**BRIEF**
Drop every image, then reproduce the data exactly as given.

**THE DATA**
Content starts
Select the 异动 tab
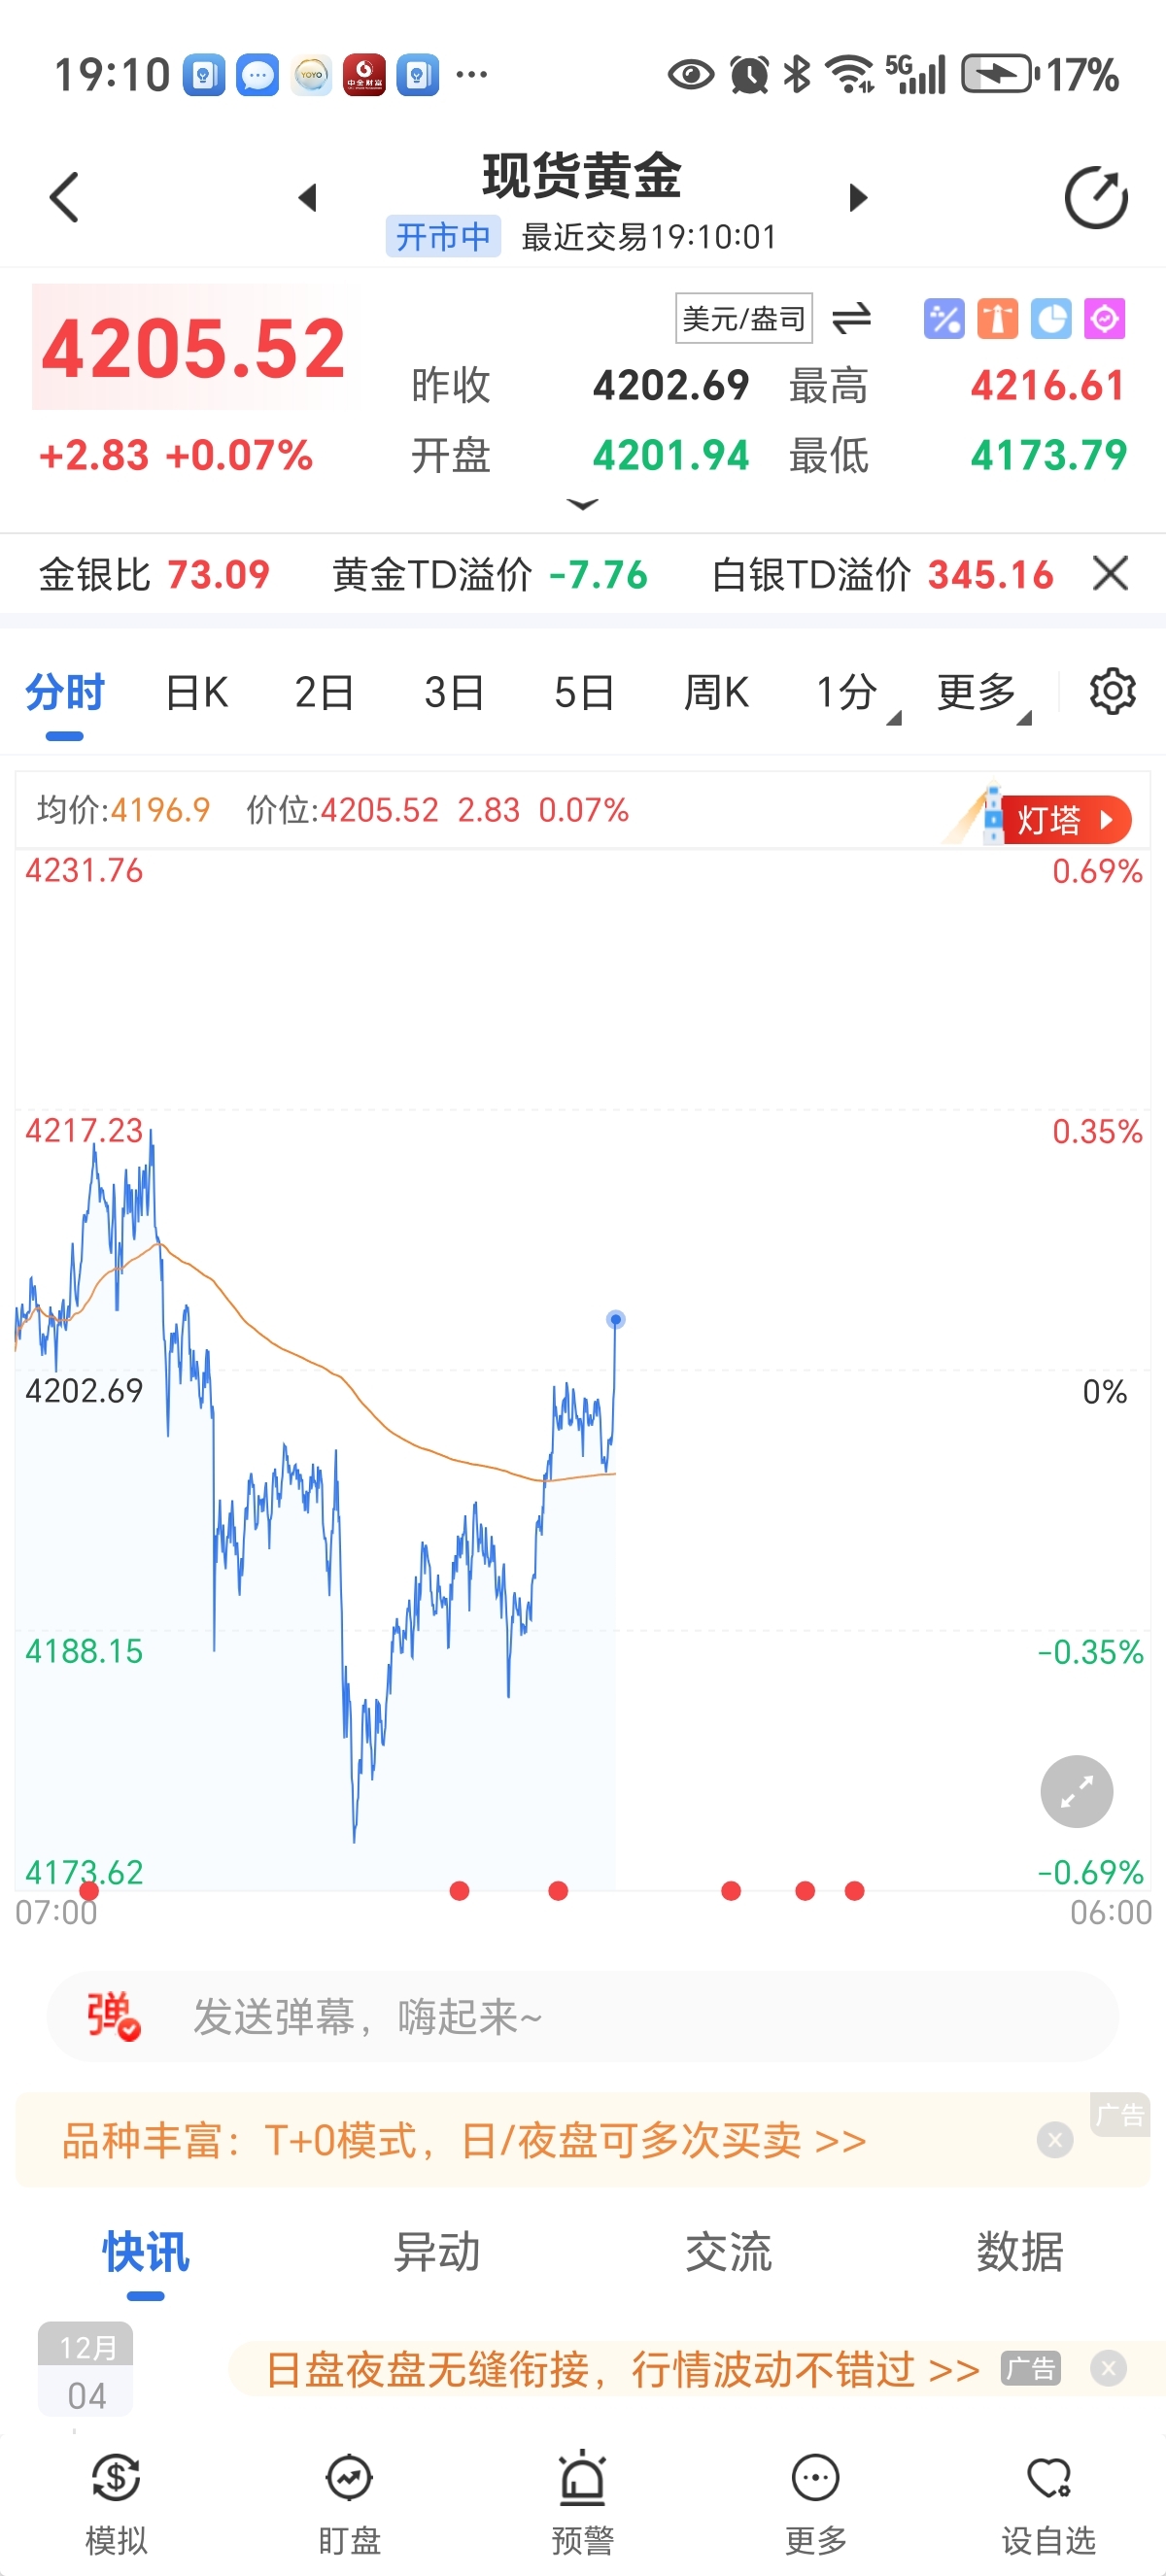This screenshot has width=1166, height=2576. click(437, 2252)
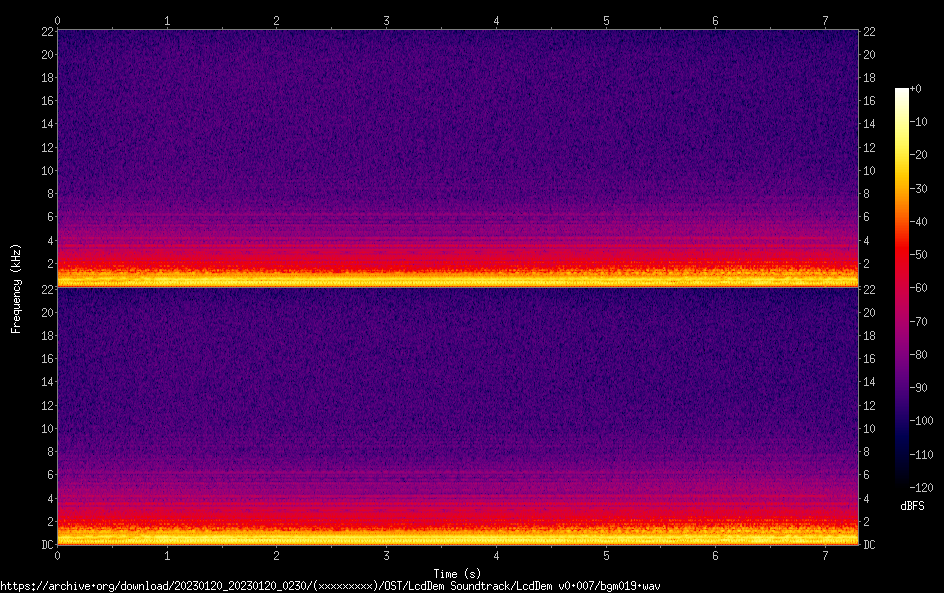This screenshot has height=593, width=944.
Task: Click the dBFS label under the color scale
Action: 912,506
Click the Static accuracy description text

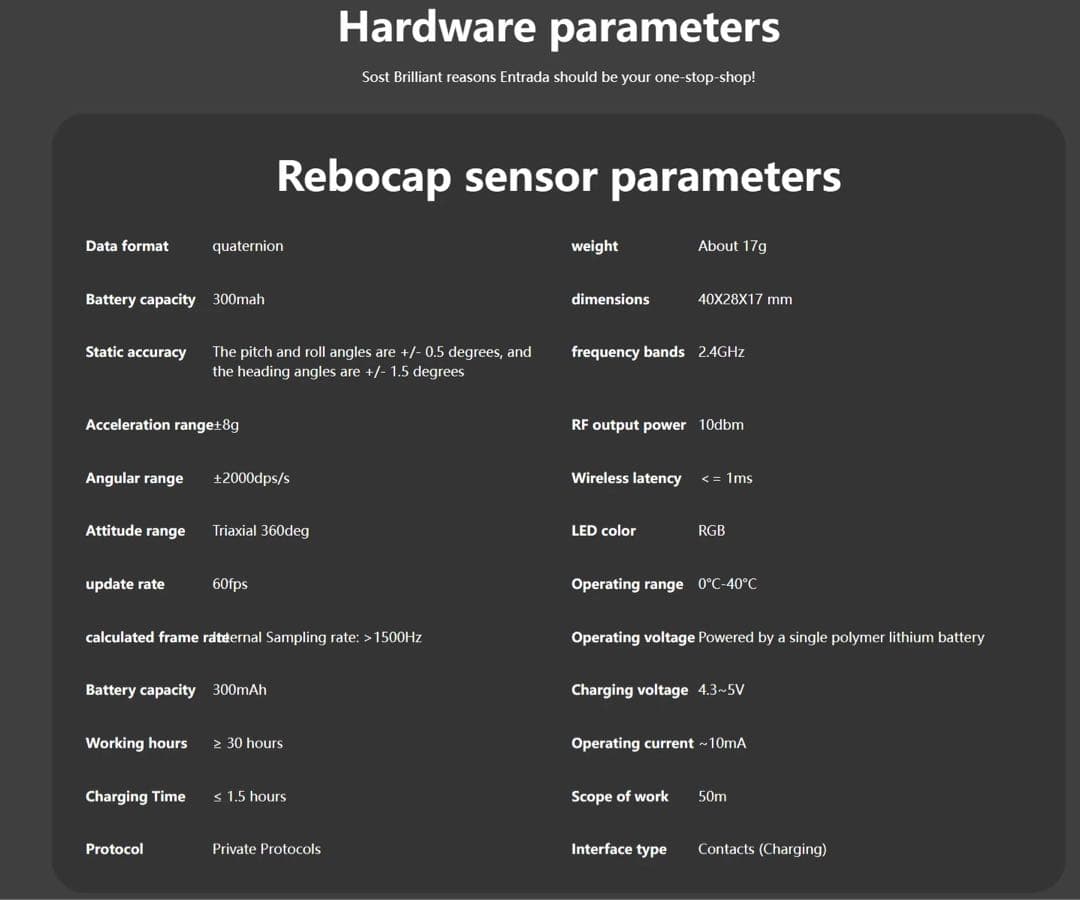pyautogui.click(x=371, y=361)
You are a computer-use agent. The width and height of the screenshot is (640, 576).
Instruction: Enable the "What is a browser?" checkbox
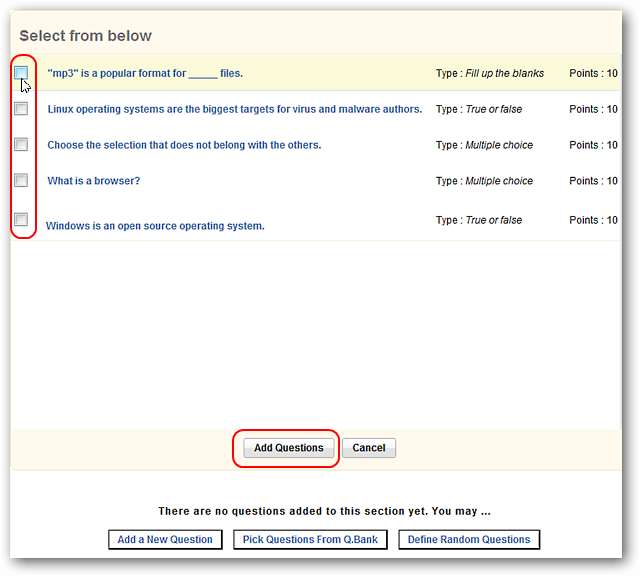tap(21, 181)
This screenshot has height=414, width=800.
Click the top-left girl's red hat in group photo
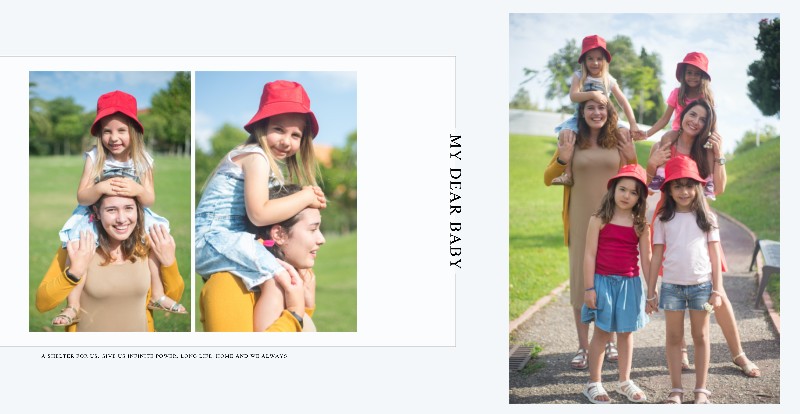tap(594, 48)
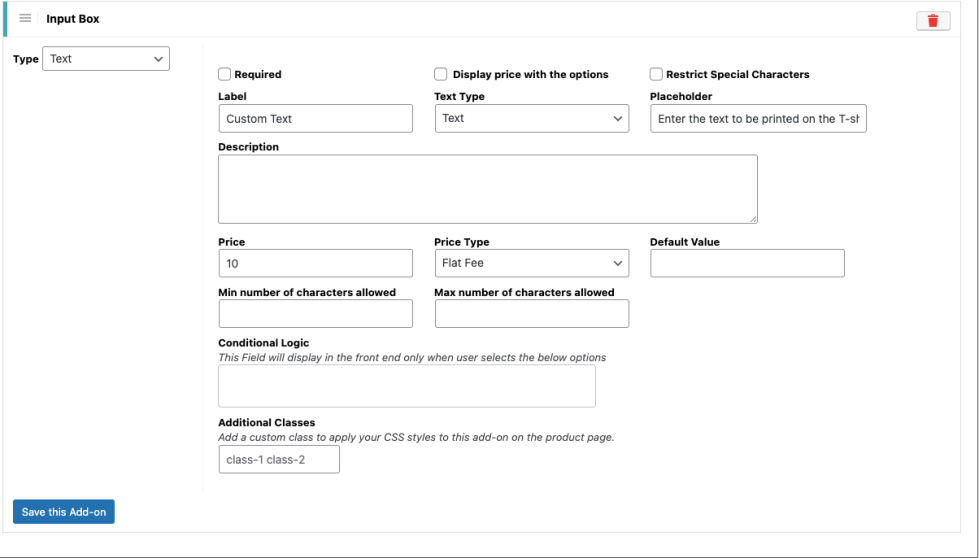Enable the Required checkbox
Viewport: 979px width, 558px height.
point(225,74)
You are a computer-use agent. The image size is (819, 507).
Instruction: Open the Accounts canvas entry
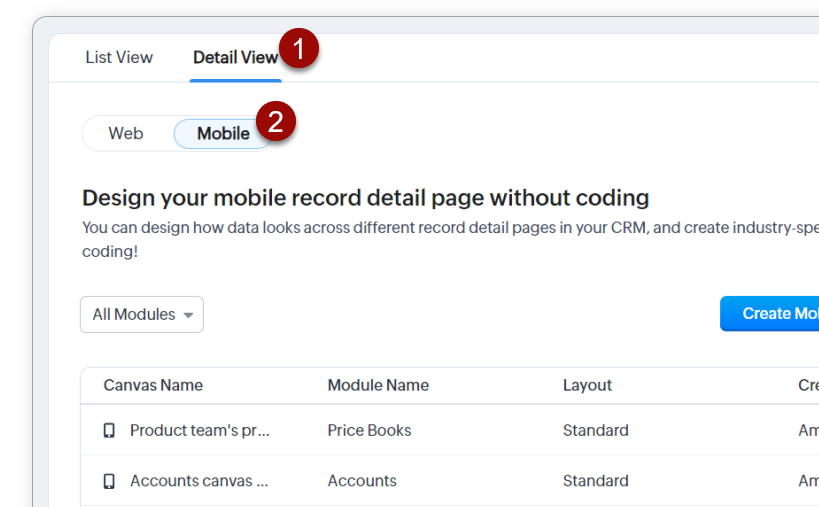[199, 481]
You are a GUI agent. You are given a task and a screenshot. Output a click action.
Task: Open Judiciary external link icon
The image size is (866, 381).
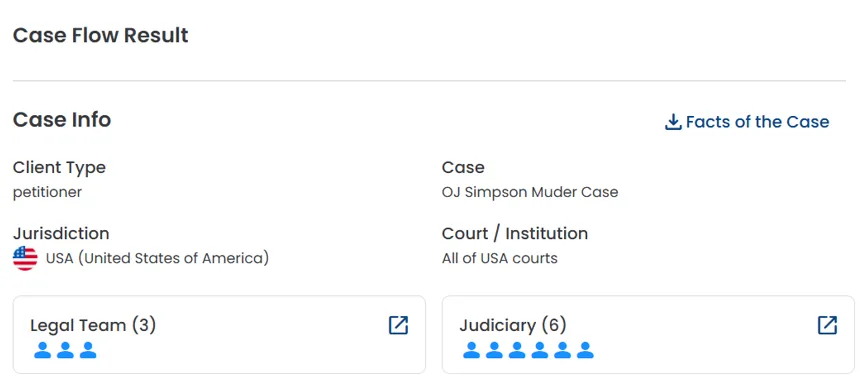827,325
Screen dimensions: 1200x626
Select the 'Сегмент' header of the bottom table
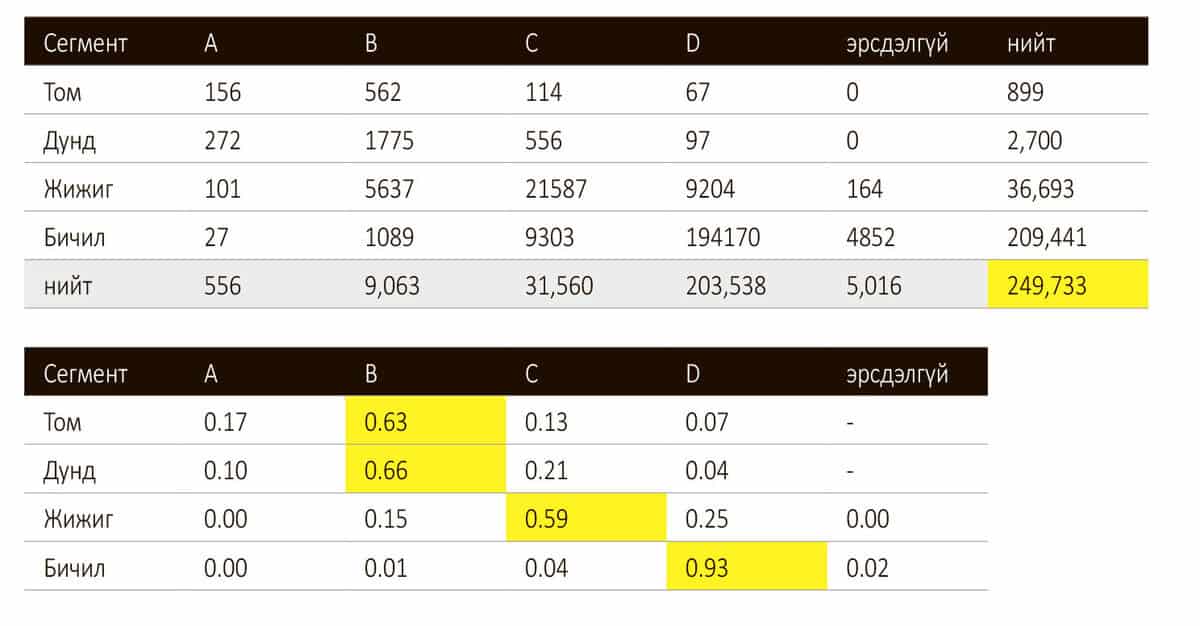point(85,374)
Content ends
**FINISHED EXERCISE**
Select the 异动 tab
This screenshot has width=1166, height=2576. click(437, 2252)
This screenshot has height=593, width=944.
Task: Click the dBFS label under the color scale
Action: 912,506
Click the Static accuracy description text

pyautogui.click(x=371, y=361)
You are a computer-use agent. The width and height of the screenshot is (640, 576).
Instruction: Enable the "What is a browser?" checkbox
tap(21, 181)
This screenshot has height=414, width=800.
Click the top-left girl's red hat in group photo
tap(594, 48)
Enable the Required checkbox
Viewport: 979px width, 558px height.
point(225,74)
You are a computer-use agent. The image size is (819, 507).
Instruction: Open the Accounts canvas entry
[199, 481]
You are a GUI agent. You are given a task and a screenshot. Output a click action.
Task: Open Judiciary external link icon
The image size is (866, 381).
827,325
Screen dimensions: 1200x626
Select the 'Сегмент' header of the bottom table
point(85,374)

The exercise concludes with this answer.